## Your goal
Print verbatim the opening line of the material and every subsequent line through the one containing "文字サイズ・色 (1415, 18)".

## Dataset records
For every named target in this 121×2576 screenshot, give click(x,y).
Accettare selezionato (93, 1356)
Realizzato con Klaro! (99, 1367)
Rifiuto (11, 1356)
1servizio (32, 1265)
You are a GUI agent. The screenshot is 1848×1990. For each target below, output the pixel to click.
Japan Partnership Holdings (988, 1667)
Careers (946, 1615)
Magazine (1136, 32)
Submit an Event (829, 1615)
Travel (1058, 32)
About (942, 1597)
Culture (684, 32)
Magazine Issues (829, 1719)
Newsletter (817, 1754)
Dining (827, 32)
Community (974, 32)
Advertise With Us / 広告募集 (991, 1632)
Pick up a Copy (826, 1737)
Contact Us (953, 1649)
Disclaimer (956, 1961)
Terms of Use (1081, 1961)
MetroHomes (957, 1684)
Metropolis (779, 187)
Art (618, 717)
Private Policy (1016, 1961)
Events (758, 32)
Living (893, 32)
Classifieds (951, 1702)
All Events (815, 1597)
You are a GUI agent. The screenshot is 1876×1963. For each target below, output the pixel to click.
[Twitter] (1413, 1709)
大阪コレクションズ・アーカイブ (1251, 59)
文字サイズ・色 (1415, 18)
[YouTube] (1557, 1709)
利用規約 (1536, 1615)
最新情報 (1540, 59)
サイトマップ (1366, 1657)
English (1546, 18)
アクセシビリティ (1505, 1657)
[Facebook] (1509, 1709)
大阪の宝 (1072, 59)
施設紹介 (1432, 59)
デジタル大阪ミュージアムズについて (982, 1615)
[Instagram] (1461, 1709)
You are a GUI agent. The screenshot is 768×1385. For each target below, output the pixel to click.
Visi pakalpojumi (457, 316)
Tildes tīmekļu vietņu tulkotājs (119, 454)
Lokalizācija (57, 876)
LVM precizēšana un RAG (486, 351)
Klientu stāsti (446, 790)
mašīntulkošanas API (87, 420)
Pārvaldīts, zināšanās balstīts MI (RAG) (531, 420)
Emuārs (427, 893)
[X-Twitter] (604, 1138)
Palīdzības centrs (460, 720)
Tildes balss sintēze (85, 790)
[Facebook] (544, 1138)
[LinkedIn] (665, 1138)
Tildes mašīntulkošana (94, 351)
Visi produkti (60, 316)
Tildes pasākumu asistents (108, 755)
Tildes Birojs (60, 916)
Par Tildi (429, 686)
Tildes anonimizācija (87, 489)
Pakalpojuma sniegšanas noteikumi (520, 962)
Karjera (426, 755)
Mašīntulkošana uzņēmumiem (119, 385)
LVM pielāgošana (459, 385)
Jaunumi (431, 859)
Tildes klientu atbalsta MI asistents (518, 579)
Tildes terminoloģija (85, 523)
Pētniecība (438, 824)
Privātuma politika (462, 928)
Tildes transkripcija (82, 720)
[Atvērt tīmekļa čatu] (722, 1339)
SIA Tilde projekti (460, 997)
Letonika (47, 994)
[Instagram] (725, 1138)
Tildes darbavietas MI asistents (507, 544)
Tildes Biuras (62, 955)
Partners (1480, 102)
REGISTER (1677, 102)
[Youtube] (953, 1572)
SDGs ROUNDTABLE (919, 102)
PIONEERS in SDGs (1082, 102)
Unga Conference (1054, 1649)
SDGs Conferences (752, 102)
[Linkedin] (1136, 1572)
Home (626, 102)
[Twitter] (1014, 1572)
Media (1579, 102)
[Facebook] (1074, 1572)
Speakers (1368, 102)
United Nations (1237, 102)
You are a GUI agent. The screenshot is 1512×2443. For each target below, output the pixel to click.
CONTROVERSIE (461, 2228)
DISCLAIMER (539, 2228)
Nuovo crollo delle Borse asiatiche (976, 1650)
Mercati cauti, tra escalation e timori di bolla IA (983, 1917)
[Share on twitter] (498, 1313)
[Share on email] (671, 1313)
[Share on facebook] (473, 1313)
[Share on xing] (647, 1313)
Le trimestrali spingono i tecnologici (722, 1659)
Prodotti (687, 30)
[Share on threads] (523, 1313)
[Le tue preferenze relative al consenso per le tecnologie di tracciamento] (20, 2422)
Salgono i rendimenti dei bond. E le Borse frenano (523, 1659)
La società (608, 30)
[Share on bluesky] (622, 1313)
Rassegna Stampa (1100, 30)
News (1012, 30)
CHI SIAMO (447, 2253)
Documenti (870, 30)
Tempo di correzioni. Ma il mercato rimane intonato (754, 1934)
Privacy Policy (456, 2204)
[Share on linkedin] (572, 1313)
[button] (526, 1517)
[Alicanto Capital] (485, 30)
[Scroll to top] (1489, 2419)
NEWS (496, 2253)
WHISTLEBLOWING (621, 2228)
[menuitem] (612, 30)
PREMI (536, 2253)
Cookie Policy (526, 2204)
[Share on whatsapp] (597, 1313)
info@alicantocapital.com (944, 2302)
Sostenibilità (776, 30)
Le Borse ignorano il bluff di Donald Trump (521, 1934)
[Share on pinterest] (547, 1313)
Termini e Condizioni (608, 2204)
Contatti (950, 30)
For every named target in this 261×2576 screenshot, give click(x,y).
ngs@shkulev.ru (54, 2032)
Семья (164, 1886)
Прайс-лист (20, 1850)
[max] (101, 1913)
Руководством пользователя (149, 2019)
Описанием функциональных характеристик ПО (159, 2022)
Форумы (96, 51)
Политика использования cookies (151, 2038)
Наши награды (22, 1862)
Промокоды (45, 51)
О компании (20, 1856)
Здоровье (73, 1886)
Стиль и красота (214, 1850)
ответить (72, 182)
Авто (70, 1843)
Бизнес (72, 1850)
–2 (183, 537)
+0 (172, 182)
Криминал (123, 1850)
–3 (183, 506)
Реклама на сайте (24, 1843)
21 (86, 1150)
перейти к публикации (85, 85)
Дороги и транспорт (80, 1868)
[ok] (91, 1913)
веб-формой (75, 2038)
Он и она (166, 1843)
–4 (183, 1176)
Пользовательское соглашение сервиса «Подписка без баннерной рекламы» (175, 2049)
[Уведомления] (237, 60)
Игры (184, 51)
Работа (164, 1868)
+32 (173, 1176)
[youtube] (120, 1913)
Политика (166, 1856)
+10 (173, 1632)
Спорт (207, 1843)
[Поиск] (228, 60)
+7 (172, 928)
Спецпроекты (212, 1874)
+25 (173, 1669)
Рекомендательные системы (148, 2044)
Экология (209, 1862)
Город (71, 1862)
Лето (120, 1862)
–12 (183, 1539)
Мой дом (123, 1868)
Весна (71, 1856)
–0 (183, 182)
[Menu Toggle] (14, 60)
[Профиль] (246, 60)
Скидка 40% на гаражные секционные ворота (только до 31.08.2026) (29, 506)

## Response
For every named target in this 121×2576 screenshot, give click(x,y).
Accettare selezionato (93, 1356)
Realizzato con Klaro! (99, 1367)
Rifiuto (11, 1356)
1servizio (32, 1265)
You are a GUI agent. The screenshot is 1848×1990. For each target below, output the pixel to click.
Japan Partnership Holdings (988, 1667)
Careers (946, 1615)
Magazine (1136, 32)
Submit an Event (829, 1615)
Travel (1058, 32)
About (942, 1597)
Culture (684, 32)
Magazine Issues (829, 1719)
Newsletter (817, 1754)
Dining (827, 32)
Community (974, 32)
Advertise With Us / 広告募集 (991, 1632)
Pick up a Copy (826, 1737)
Contact Us (953, 1649)
Disclaimer (956, 1961)
Terms of Use (1081, 1961)
MetroHomes (957, 1684)
Metropolis (779, 187)
Art (618, 717)
Private Policy (1016, 1961)
Events (758, 32)
Living (893, 32)
Classifieds (951, 1702)
All Events (815, 1597)
You are a GUI agent. The screenshot is 1876×1963. For each target below, output the pixel to click.
[Twitter] (1413, 1709)
大阪コレクションズ・アーカイブ (1251, 59)
文字サイズ・色 (1415, 18)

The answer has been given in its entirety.